Lo ha stabilito l'autopsia richiesta dalla Procura di Roma
January 20, 2026
Emanuele Galeppini, il sedicenne campione di golf genovese coinvolto nella strage di Crans-Montana, è morto per asfissia e non per schiacciamento e nemmeno per le ustioni. È quanto emerge dall'autopsia e dalla Tac eseguite dai periti romani Sabina Strano Rossi, Fabio di Giorgio e Antonio Oliva. I tre esperti sono stati nominati dalla Procura di Roma che ha aperto un'inchiesta per omicidio colposo, lesioni gravi e incendio colposo. Erano stati i pm capitolini a disporre l'autopsia sui corpi di tutti i ragazzi italiani, morti la notte di Capodanno, dopo che i colleghi svizzeri non l'avevano ritenuta necessaria.

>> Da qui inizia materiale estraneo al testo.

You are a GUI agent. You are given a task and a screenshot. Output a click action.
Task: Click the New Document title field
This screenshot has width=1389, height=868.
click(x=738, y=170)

I genitori chiedono da settimane come è morto il figlio: sul corpo, infatti, non c'erano ustioni ma solo alcune escoriazioni.
Inoltre, mamma e papà lamentano il fatto di non essere stati informati subito della morte. Galeppini aveva in tasca i documenti e il cellulare, trovati perfettamente integri. Invece, le autorità svizzere hanno chiesto prima il Dna per l'identificazione del corpo lasciando l'illusione per due giorni che il giovane potesse essere tra i feriti. Infine, è ancora da chiarire se Emanuele si trovasse fuori o dentro il locale.